Un contexte favorable aux groupes armés
Profitant du chaos de la révolution touarègue et du coup d’État de 2012, des groupes armés du nord du Mali se sont déplacés vers le centre, provoquant le retrait des quelques troupes présentes dans la région. Certains des groupes armés étaient des séparatistes touaregs, d’autres étaient des groupes djihadistes et d’autres encore des milices d’autodéfense créées ad hoc pour lutter contre les groupes mentionnés précédemment et se défendre contre la criminalité de droit commun. Malgré l’entrée des troupes françaises de l’opération Serval pour combattre le djihadisme en 2013, qui deviendra plus tard l’opération Barkhane, les groupes djihadistes ont profité de l’absence des forces et corps de sécurité maliens dans la région du nord et du centre du Mali pour s’étendre dans toute la région. Les accords de paix, signés en 2015 pour mettre fin à la révolte touarègue, ont permis de démobiliser certains groupes armés dans le nord du Mali, mais ils n’ont pas pu mettre fin à la menace djihadiste qui, depuis 2015, a augmenté le nombre d’attaques et de groupes djihadistes dans la région.

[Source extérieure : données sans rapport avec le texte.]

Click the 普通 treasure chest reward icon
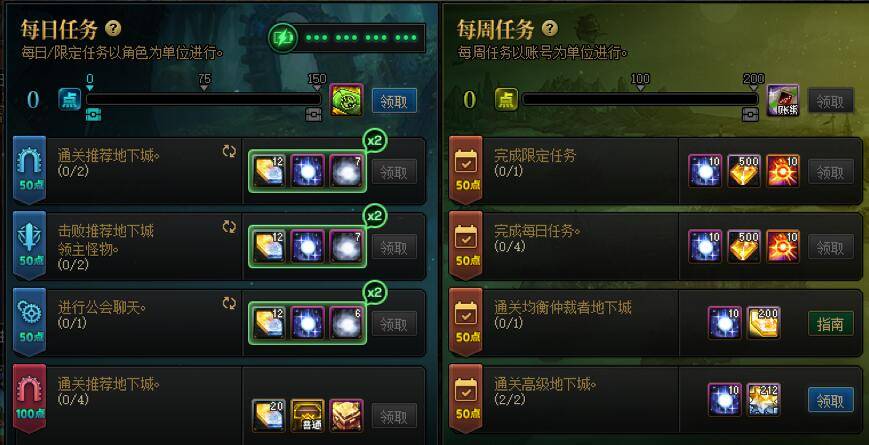This screenshot has height=445, width=869. click(308, 415)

La menace djihadiste n’est pas la seule présente dans la région. Les milices d’autodéfense organisées et consolidées sous prétexte de mettre fin à la menace djihadiste, parfois avec la bénédiction de leurs gouvernements, ont perpétré de véritables massacres contre la population civile, comme celui qui s’est produit à Ogossagou (Mali) en mars 2019 aux mains de la milice Dogon Dan Na Ambassagou, ou les meurtres de Yirgou en mars 2018 aux mains du groupe armé Mossi Koglewogo.
Des conflits communautaires amplifiés
Les actions des milices d’autodéfense sont liées à deux phénomènes affiliés aux conflits intercommunautaires. Tout d’abord, les conflits entre les communautés Dogon et Peul dans le delta du Niger avaient augmenté avant la révolution touarègue de 2012 en raison d’une série de politiques de décentralisation, d’utilisation des terres et de l’eau mises en œuvre par le gouvernement malien. Si l’on ajoute à cela l’augmentation démographique de la région (les provinces centrales du Mali ont un taux de natalité moyen de 7 enfants par femme), et les processus de désertification et de changement climatique, on trouve une région où il y a moins de ressources pour de plus en plus de population et, par conséquent, les tensions entre les communautés augmentent. À partir de 2012, de nouveaux phénomènes viennent augmenter les tensions et les réactions de ces communautés ; la criminalité a augmenté en général en raison du retrait de l’État et du conflit dans le nord du pays et a apporté avec lui des armes auxquelles les communautés avaient accès.
Deuxièmement, l’autre cause de violence envers la population civile Peul est le fait que le discours djihadiste dans le centre du Mali, l’ouest du Niger et le nord du Burkina a attiré les communautés pastorales nomades peules. Cela a généré une méfiance envers cette communauté de la part d’autres groupes communautaires, mais aussi de la part de l’État, ce qui a parfois conduit à des abus de la part des forces de sécurité de l’État. Comme dans toute région en conflit, la criminalité de droit commun, le trafic d’armes, la traite des êtres humains et le trafic de drogue augmentent également en raison du manque de capacité des forces de sécurité de l’État à faire face à toutes les menaces à la fois et parce que les réseaux du crime organisé génèrent des alliances de complaisance avec des groupes armés afin de profiter des zones non contrôlées par l’État.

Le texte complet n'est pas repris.